Neither primary nor memory immunity to Mycobacterium tuberculosis infection is compromised in mice with chronic enteric helminth infection

Abstract

Previously we had reported that Nippostrongylus brasiliensis, a helminth with a lung migratory phase, affected host resistance against Mycobacterium tuberculosis infection through the induction of alternatively activated (M2) macrophages. Several helminth species do not have an obligatory lung migratory phase but establish chronic infections in the host that include potent immune downregulatory effects, in part mediated through induction of a FoxP3(+) T regulatory cell (Treg) response. Treg cells exhibit duality in their functions in host defense against M. tuberculosis infection since their depletion leads to enhanced priming of T cells in the lymph nodes and attendant improved control of M. tuberculosis infection, while their presence in the lung granuloma protects against excessive inflammation. Heligmosomoides polygyrus is a strictly murine enteric nematode that induces a strong FoxP3 Treg response in the host. Therefore, in this study we investigated whether host immunity to M. tuberculosis infection would be modulated in mice with chronic H. polygyrus infection. We report that neither primary nor memory immunity conferred by Mycobacterium bovis BCG vaccination was affected in mice with chronic enteric helminth infection, despite a systemic increase in FoxP3(+) T regulatory cells. The findings indicate that anti-M. tuberculosis immunity is not similarly affected by all helminth species and highlight the need to consider this inequality in human coinfection studies.

FIG 1

H. polygyrus causes induction of Tregs. Wild-type BALB/c mice were infected orally with 200 L3-stage larvae of H. polygyrus (HP). Four weeks postinfection, tissues were harvested and assessed for the percentage of FoxP3 expression by flow cytometry. Data are presented as means ± standard errors of the means (SEM): axillary lymph nodes (Ax.LN), P = 0.0023; mediastinal lymph nodes (MLN), P = 0.0033; mesenteric lymph nodes (GLN), P = 0.01; spleen, P = 0.0015. ns, not significant.

FIG 2

Prior enteric helminth infection does not affect progression of M. tuberculosis infection. Groups of BALB/c mice were infected orally with 200 L3-stage H. polygyrus larvae or remained uninfected. Four weeks post-H. polygyrus infection, both groups of mice were infected with a low aerosol dose of the Erdman strain of M. tuberculosis (Mtb).

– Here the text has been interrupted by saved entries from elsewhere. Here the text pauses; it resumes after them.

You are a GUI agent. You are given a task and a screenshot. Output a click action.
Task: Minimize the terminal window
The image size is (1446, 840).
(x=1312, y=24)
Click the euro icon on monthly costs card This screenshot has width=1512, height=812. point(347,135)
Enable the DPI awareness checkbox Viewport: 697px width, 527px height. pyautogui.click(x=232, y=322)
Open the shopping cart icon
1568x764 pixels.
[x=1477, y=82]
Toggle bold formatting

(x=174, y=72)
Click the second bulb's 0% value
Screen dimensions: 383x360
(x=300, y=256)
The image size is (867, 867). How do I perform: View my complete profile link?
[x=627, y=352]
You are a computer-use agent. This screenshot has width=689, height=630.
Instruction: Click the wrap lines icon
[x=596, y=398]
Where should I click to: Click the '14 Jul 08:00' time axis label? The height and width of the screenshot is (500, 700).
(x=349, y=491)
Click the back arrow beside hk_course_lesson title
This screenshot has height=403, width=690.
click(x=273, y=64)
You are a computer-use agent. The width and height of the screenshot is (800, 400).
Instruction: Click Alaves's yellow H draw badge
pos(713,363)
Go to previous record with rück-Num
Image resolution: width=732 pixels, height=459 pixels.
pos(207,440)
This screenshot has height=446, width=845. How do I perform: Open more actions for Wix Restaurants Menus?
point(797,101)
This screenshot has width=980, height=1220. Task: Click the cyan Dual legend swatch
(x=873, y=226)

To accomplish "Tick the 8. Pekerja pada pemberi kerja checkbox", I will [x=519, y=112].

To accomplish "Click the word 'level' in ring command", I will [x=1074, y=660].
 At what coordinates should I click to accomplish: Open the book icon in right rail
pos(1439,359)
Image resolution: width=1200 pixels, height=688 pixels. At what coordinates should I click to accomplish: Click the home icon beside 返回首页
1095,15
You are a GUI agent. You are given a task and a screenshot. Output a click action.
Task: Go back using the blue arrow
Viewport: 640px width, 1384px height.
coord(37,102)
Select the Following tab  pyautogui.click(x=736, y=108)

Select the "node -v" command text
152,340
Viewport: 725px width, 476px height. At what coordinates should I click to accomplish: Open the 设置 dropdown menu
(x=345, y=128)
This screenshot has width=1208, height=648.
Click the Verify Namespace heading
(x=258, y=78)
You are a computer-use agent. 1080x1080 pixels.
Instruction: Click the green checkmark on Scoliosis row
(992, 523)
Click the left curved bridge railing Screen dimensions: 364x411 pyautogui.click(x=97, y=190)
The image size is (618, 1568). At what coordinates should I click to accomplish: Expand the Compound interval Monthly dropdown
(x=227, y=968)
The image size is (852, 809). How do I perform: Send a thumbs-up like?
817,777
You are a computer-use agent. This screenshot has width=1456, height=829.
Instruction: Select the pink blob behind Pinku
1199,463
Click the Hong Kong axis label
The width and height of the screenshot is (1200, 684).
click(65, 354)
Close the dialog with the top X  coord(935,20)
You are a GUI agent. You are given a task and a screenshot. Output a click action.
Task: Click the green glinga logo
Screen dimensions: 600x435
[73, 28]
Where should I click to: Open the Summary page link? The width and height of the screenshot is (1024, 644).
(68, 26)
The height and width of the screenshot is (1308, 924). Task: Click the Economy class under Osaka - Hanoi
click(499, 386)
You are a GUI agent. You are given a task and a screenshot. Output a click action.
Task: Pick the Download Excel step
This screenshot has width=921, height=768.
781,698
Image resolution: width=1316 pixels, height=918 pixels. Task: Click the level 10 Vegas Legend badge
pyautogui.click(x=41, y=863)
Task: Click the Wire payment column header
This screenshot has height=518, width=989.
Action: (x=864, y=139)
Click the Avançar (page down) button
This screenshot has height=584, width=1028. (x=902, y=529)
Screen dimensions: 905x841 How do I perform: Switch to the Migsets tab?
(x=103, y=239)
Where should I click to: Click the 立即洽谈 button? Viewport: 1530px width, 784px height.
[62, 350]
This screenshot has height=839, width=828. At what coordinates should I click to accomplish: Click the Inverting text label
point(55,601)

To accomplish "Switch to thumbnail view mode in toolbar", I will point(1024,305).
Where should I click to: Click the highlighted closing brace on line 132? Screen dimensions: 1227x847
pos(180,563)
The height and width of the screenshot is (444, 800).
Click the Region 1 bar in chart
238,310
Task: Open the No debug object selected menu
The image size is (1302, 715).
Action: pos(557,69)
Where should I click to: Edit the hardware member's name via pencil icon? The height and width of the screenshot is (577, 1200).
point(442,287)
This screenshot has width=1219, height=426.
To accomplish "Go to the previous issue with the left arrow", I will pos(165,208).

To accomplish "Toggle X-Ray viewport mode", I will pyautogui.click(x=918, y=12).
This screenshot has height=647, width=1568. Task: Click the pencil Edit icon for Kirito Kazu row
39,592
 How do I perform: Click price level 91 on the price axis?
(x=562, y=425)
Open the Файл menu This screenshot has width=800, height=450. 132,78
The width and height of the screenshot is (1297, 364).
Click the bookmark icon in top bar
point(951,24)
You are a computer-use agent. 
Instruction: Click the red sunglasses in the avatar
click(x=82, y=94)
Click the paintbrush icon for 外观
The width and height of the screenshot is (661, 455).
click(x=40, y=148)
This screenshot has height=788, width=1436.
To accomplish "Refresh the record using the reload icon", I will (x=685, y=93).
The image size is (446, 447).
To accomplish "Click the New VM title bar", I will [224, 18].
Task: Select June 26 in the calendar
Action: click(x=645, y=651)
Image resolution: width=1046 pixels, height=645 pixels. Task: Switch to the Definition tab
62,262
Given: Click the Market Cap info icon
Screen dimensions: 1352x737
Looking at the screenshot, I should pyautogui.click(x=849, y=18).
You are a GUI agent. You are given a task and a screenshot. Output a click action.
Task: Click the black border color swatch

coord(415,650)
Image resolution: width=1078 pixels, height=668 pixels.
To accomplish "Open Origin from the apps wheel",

Mice were sacrificed at the indicated time points post-M. tuberculosis infection, and single-cell suspensions and lung homogenates were prepared for cellular analysis and to assess bacterial burden. (A) Percentage of FoxP3⁺ mediastinal lymph node (LN) cells as assessed by flow cytometry. (B) IFN-γ production by mediastinal lymph node cells. SFU, spot-forming units. (C) IFN-γ production by lung cells as assessed by ELISPOT assay. (D) Lung CFU. Data are presented as means ± SEM (n = 5/time point). **, P < 0.01; ns, not significant.

FIG 3

H. polygyrus coinfection does not alter the M. tuberculosis granuloma architecture and the accumulation of FoxP3⁺ Tregs in the lungs. Lungs from M. tuberculosis (Mtb)-coinfected animals were harvested at the indicated time points postinfection, and the percentages of FoxP3⁺ lung cells were assessed by flow cytometry (A). (B) Immunohistochemical analysis for FoxP3 staining (yellow arrows) from the lungs of M. tuberculosis-infected (bottom left panel) and M. tuberculosis-coinfected (bottom right panel) mice obtained at week 7 following M. tuberculosis infection. The top left and top right panels represent the respective isotype controls. The figure presents representative photomicrographs, and the images were captured with a 10× objective on a Nikon Eclipse 50i. (C) Histopathological evaluation of H&E-stained sections of formalin-fixed, paraffin-embedded tissues from the lungs of M. tuberculosis-infected (left panel) and M. tuberculosis-coinfected (right panel) mice obtained at week 7 following aerosol infection with M. tuberculosis. The figure presents representative photomicrographs, and the images were captured with a 10× objective on a Nikon Eclipse 50i.

FIG 4

Prior chronic enteric helminth infection does not affect BCG vaccine efficacy. Groups of BALB/c mice were infected orally with 200 L3-stage H. polygyrus larvae or remained uninfected. Four weeks post-H. polygyrus infection, both groups of mice were subcutaneously immunized with BCG vaccine. The different groups of mice were subsequently challenged with a low aerosol dose of the Erdman strain of M. tuberculosis. Mice were sacrificed at the indicated time points post-M. tuberculosis challenge, and single-cell suspensions and lung homogenates were prepared for identification of IFN-γ-producing cells in the lymph nodes (A) and lungs (B) and to assess bacterial burden (C). Data are presented as means ± SEM (n = 5 each/time point). **, P < 0.01; ****, P < 0.0001; ns, not significant.